One such product is a contract for difference (CFD). A CFD can be used as insurance: an investor who has bought a FTSE 100 tracker may also take out a CFD, which will pay out if the FTSE crashes. The average return on their CFD will be negative—it’s a cost that will not lead to a payout. But among FTSE 100 investors who buy an appropriate CFD, there will be a narrower range of outcomes, and none of them will suffer a major loss from a market crash. In other words, for investors who buy a tracker and hedge it with a CFD, the CFD looks very like insurance.
But purchased on its own by someone with no investment in a FTSE 100 tracker, the same CFD may exhibit the exact opposite characteristics. On average and for most of these buyers, it will lead to a loss—the cost of the CFD. But for a small proportion of people for whom events and timing coincide, the CFD will deliver a big windfall. In other words, the distribution of outcomes looks like a gambling product.
So, the same product can look like insurance or gambling, not because of any change in the product itself, but because of the other products held by the consumer.
The gambling features of CFDs are borne out by research. Analysis of various regulators worldwide has shown that around 80% of retail buyers of CFDs make losses, and on average they lose in the order of £2,000 each per year.1
Is this a sign of massive gambling losses, or should we regard these as the premiums paid by cautious investors taking out insurance? The answer is that we simply cannot know without first knowing whether these CFD buyers also held other offsetting investments.
And so it is that regulators and legislators have faced a conundrum in defining CFDs, and a number of other products, whose distribution of outcomes look like insurance in one situation and like gambling in another.
To date, regulators have given these products the benefit of the doubt. Products which can be used as investments or insurance are defined as such.
But perhaps regulators, and indeed legislators, need to consider how these products are used in practice and to consider introducing definitions that take this into account. This approach has been reflected in recent FCA rules on CFDs, for example, but could regulators go further and give more explicit guidance to consumers by using blunter terms?

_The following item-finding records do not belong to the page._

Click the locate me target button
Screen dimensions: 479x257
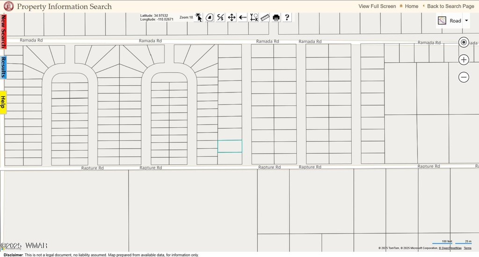(x=464, y=42)
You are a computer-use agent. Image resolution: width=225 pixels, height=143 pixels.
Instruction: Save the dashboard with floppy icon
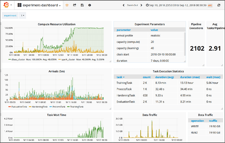click(82, 5)
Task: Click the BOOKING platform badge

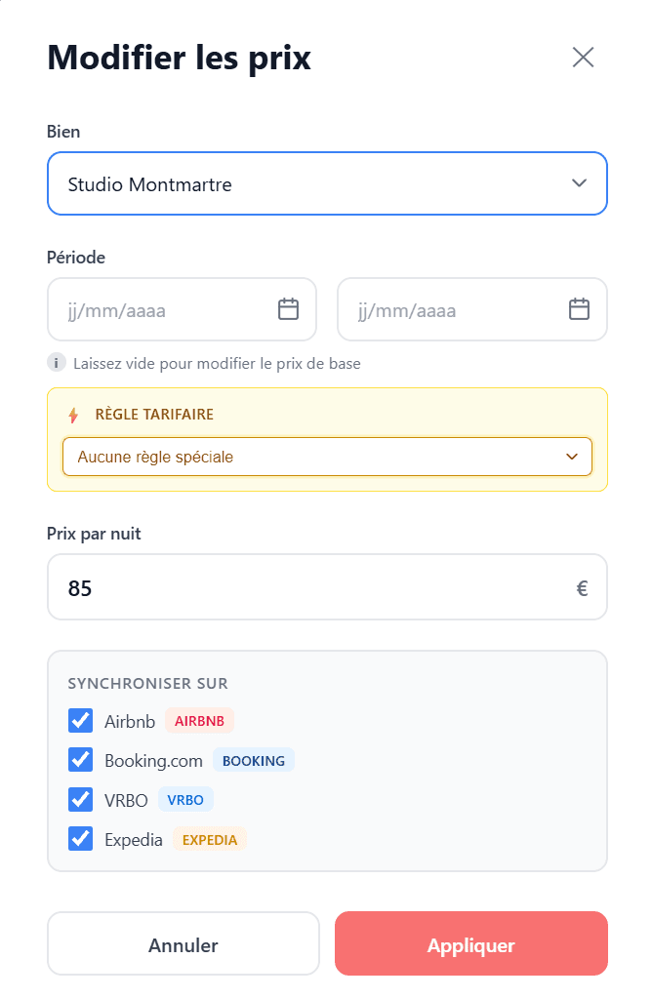Action: (x=253, y=759)
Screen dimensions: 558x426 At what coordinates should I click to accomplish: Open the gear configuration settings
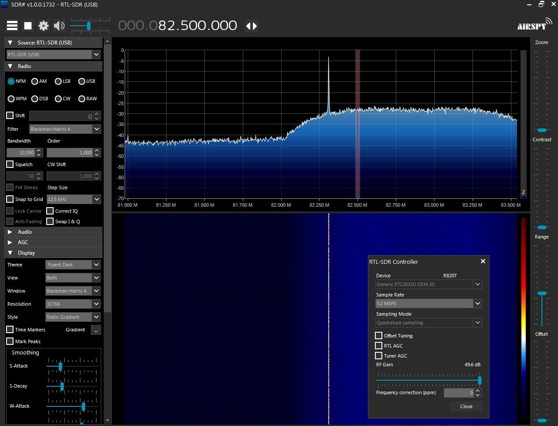(x=44, y=26)
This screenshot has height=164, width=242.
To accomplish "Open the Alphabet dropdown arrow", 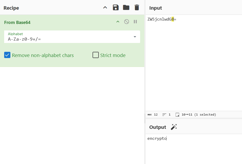I will [x=135, y=37].
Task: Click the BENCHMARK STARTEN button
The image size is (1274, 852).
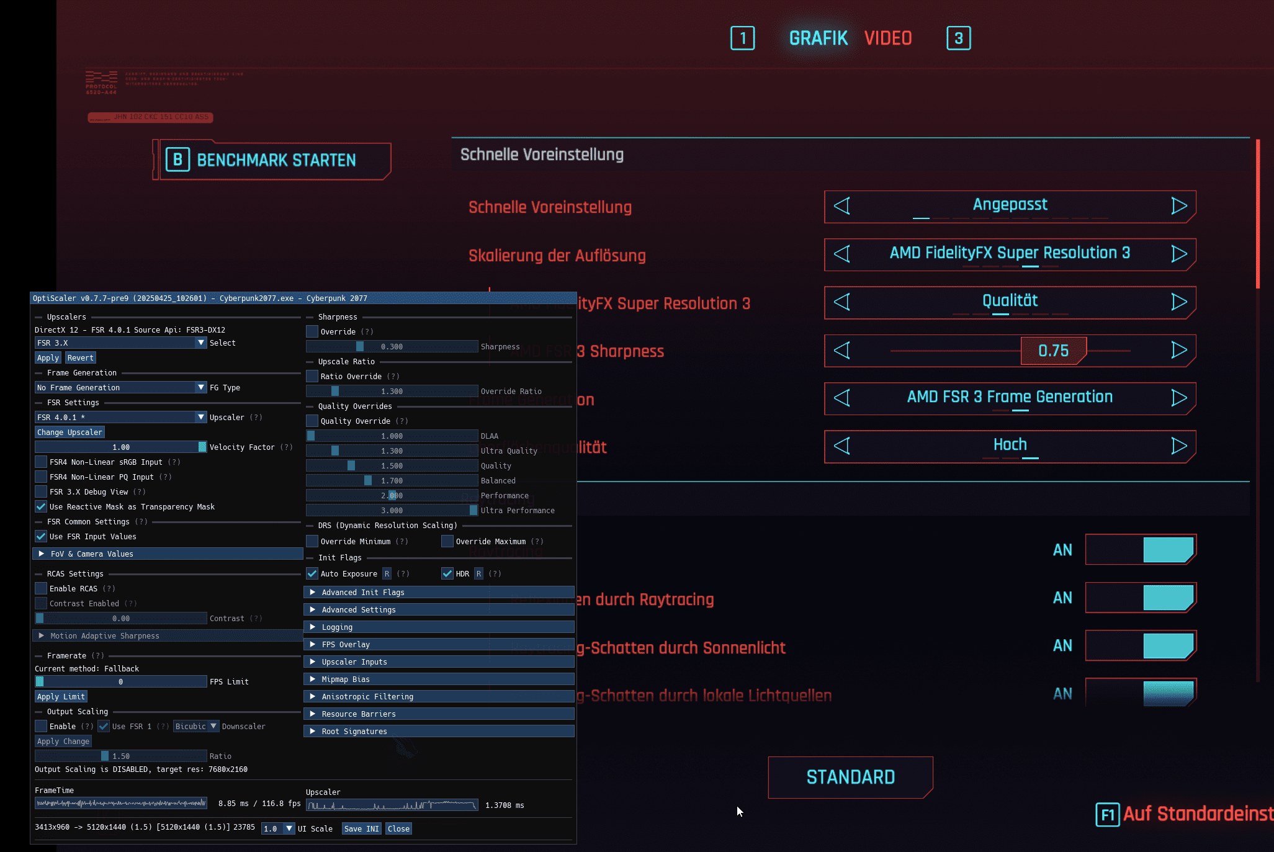Action: [276, 161]
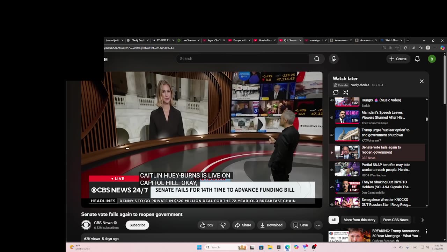The image size is (447, 252).
Task: Expand next filter chips arrow
Action: click(422, 220)
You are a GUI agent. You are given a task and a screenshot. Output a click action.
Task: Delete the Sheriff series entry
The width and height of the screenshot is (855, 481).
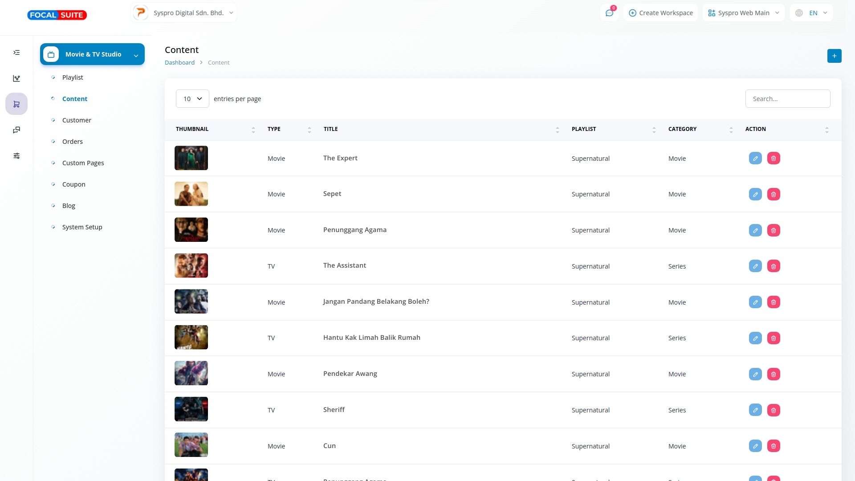click(774, 410)
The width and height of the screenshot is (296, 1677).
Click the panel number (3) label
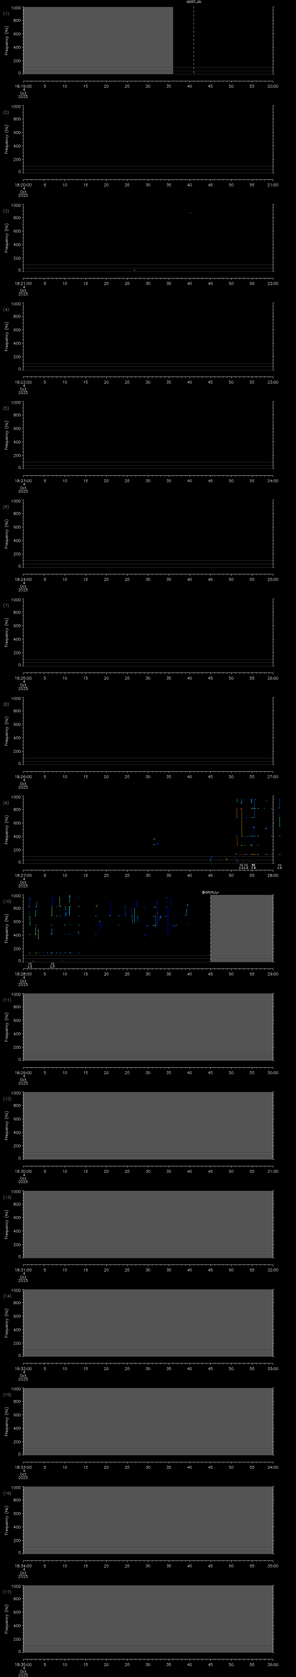6,211
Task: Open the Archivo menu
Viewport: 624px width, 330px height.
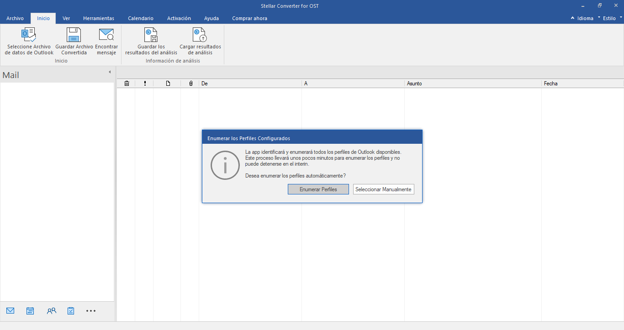Action: coord(15,18)
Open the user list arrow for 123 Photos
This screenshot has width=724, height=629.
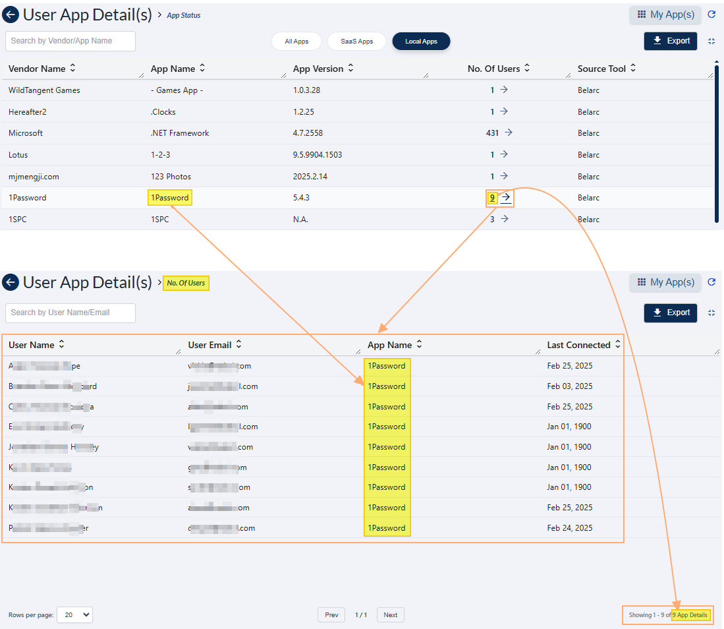pos(503,176)
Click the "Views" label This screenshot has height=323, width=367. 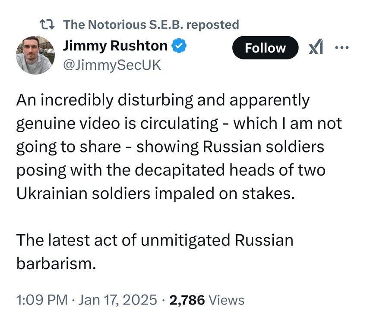click(x=226, y=300)
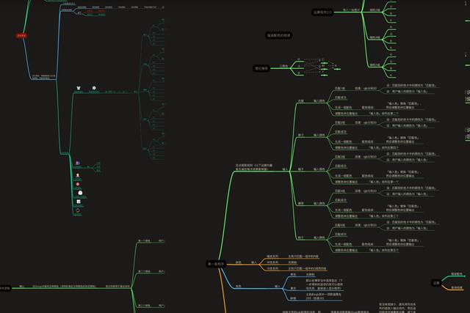Viewport: 470px width, 313px height.
Task: Select the 第一个颜色 node
Action: point(145,240)
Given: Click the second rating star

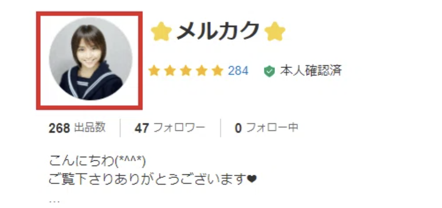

Warning: explicit language
Based on the matrix I have outlined here, one could say that investors who buy derivatives, including options, futures, CFDs or binaries on individual equities or commodities, but who own no offsetting assets, are categorically not investing. They are gambling. Should regulators be saying this explicitly to consumers, or requiring firms to do so?
It is also possible to extend this approach and apply the distributional outcomes model to a huge range of behaviours in finance. For example, day trading (even on equities) has an outcomes distribution that looks like gambling. Once the transaction costs are taken into account, the average outcome for day trading (and the experience of the majority of day traders) is a net loss, while only a small number make a profit.
Similarly, trading in foreign currencies, bitcoin and other ‘cryptocurrencies’, when considered through this outcome distribution approach, also exhibits the characteristics not of investing, but of gambling.
It is clear that the current assumption that products can be classified as investment, insurance or gambling by trying to define some theoretical ‘essence of the product’ is not useful or even possible. The same may also be the case for crudely defining a product as ‘high-risk’ or ‘low-risk’.
Modelling outcome distribution for products or combinations of products would provide far better answers to these questions.
It could also provide regulators with some standard tools to assess the products that financial firms are selling and to provide consumers with a more meaningful explanation of what they are buying.